> **TASK DESCRIPTION**
Below are records with pictures in them. Transcribe everything from the line containing "Viewport: 968px width, 544px height." down to the line containing "You are a computer-use", exactly, and leave the pictures behind.

Segment Start: DATA

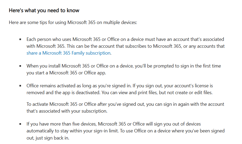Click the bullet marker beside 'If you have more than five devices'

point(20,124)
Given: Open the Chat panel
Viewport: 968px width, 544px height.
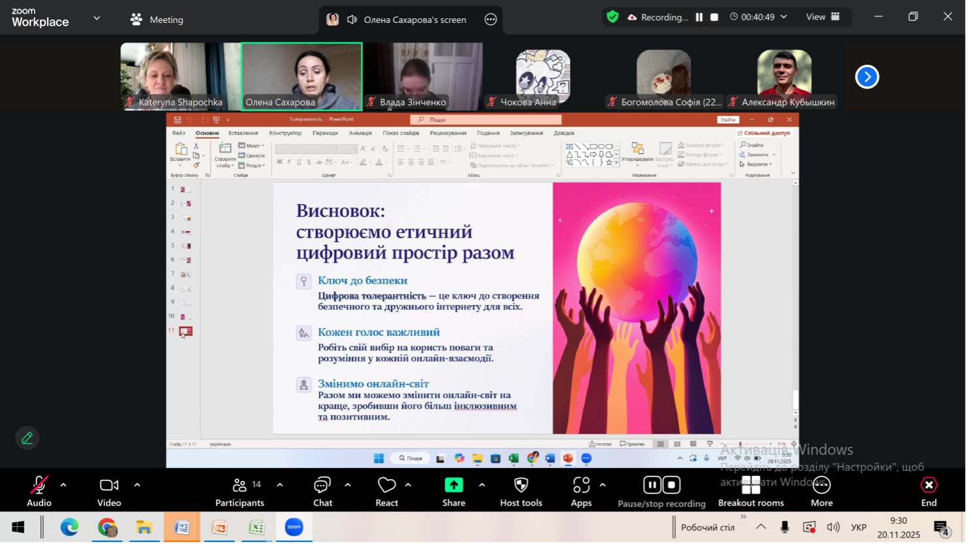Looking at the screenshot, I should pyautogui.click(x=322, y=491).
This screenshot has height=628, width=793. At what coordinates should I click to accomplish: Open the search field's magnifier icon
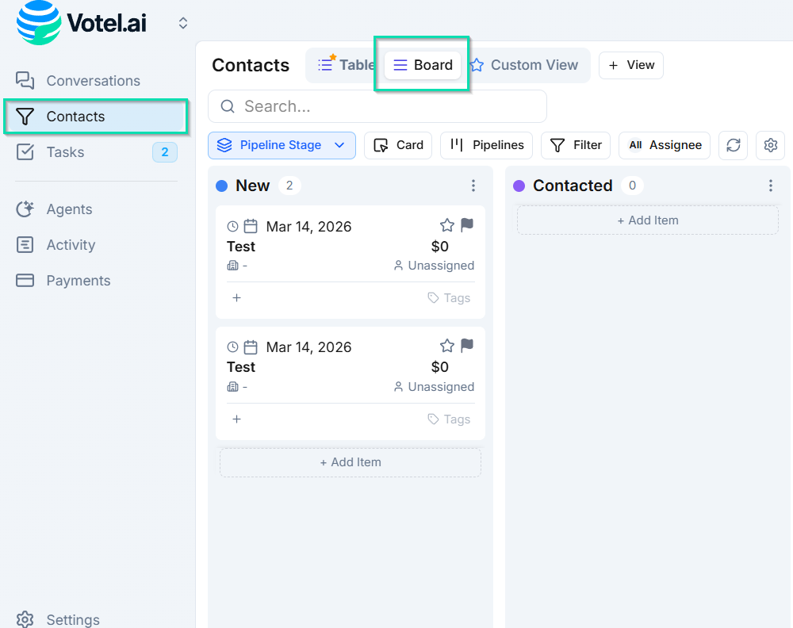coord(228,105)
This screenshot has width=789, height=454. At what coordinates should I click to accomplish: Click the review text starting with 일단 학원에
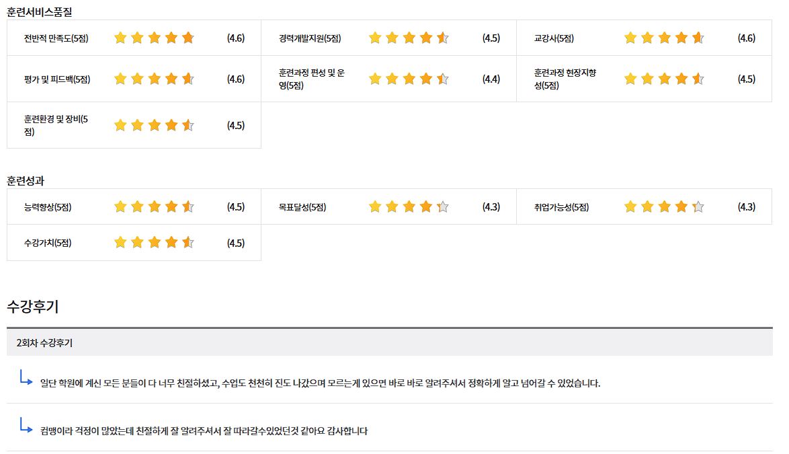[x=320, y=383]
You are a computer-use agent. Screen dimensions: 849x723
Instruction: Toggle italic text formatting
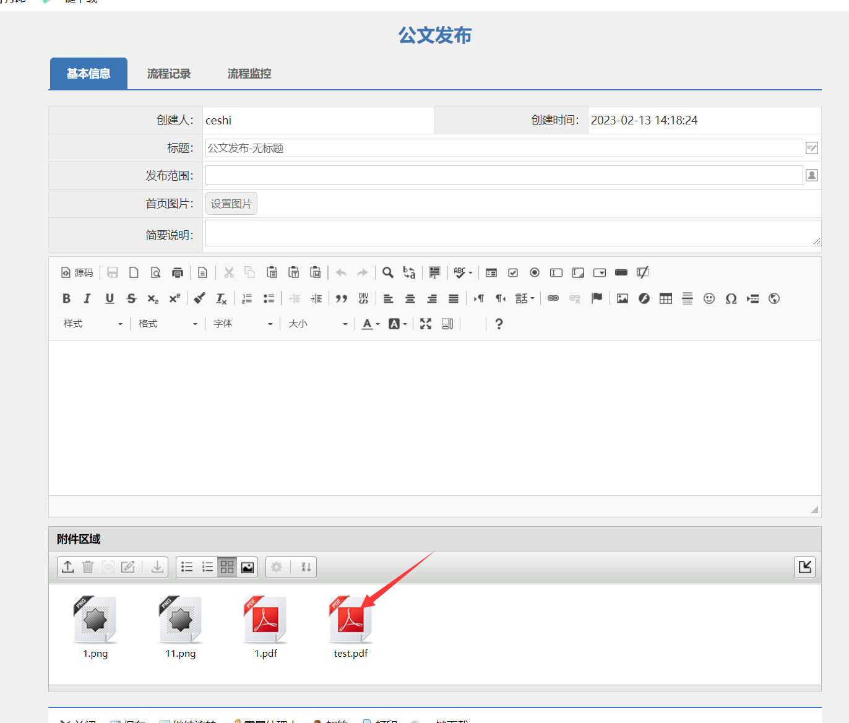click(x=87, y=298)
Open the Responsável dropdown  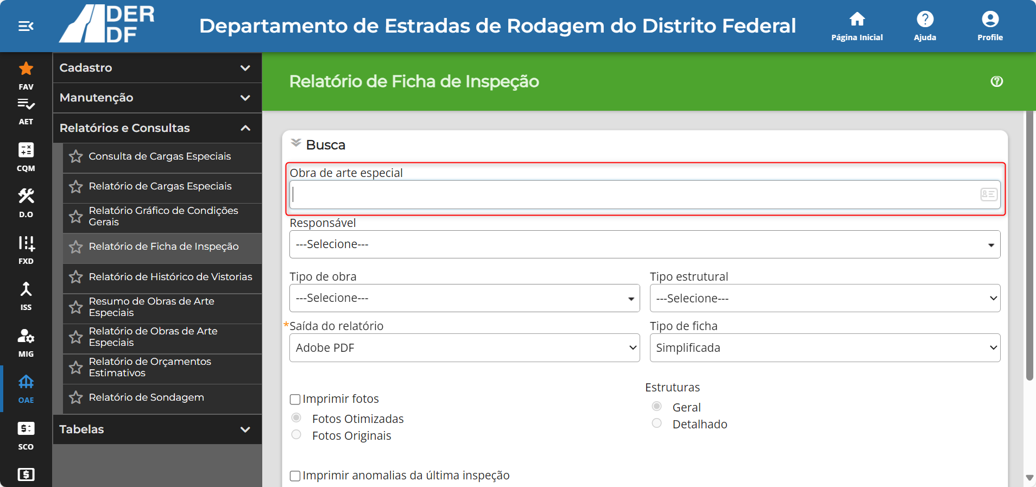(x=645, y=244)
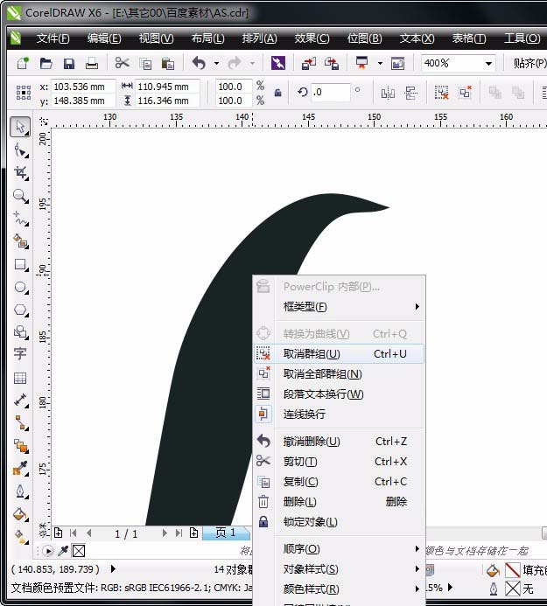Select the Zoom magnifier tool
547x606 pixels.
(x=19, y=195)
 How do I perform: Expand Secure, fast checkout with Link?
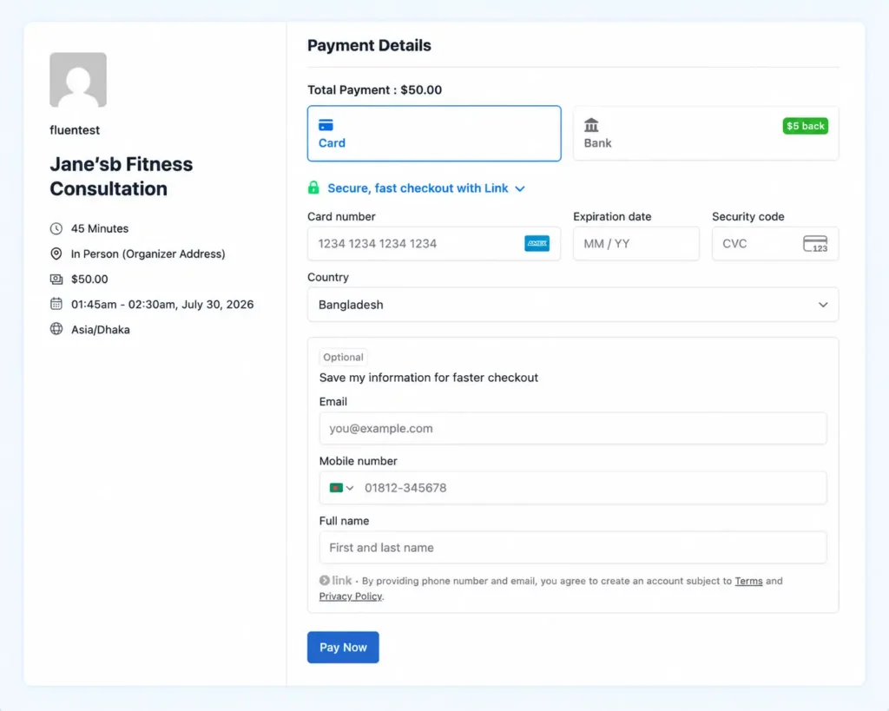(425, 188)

Segment End: DATA
Segment Start: DATA

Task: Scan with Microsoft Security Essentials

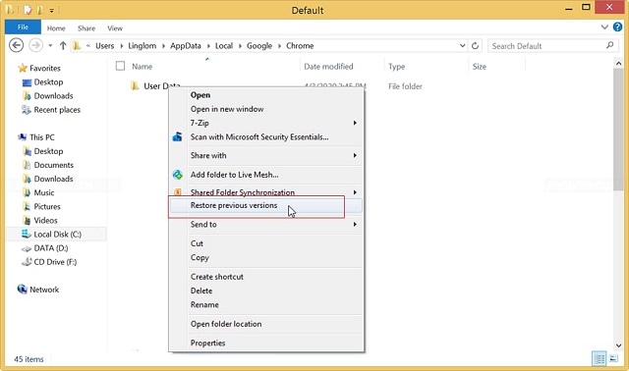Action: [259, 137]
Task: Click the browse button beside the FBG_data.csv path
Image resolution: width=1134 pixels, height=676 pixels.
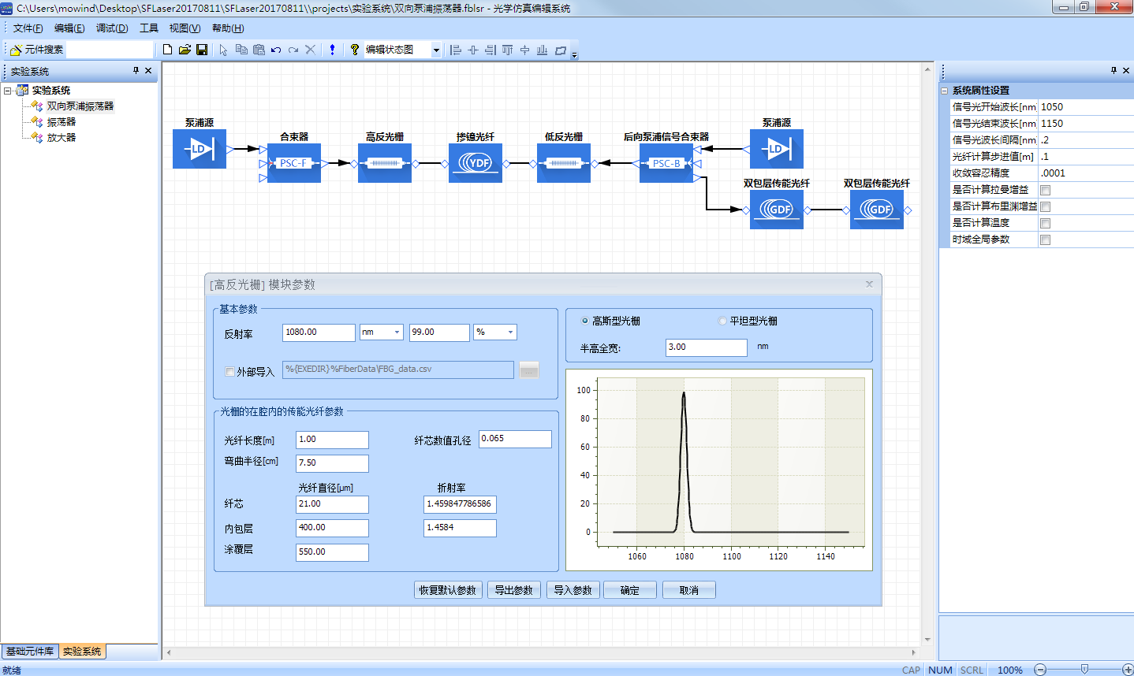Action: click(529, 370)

Segment End: DATA

> **EXERCISE RESULT**
Viewport: 968px width, 544px height.
Looking at the screenshot, I should pyautogui.click(x=322, y=491).
This screenshot has height=628, width=793. At what coordinates should I click to accomplish: Open the search field's magnifier icon
coord(228,105)
This screenshot has width=789, height=454. At what coordinates should I click to accomplish: Click the review text starting with 일단 학원에
[x=320, y=383]
You are a computer-use agent. Screen dimensions: 849x723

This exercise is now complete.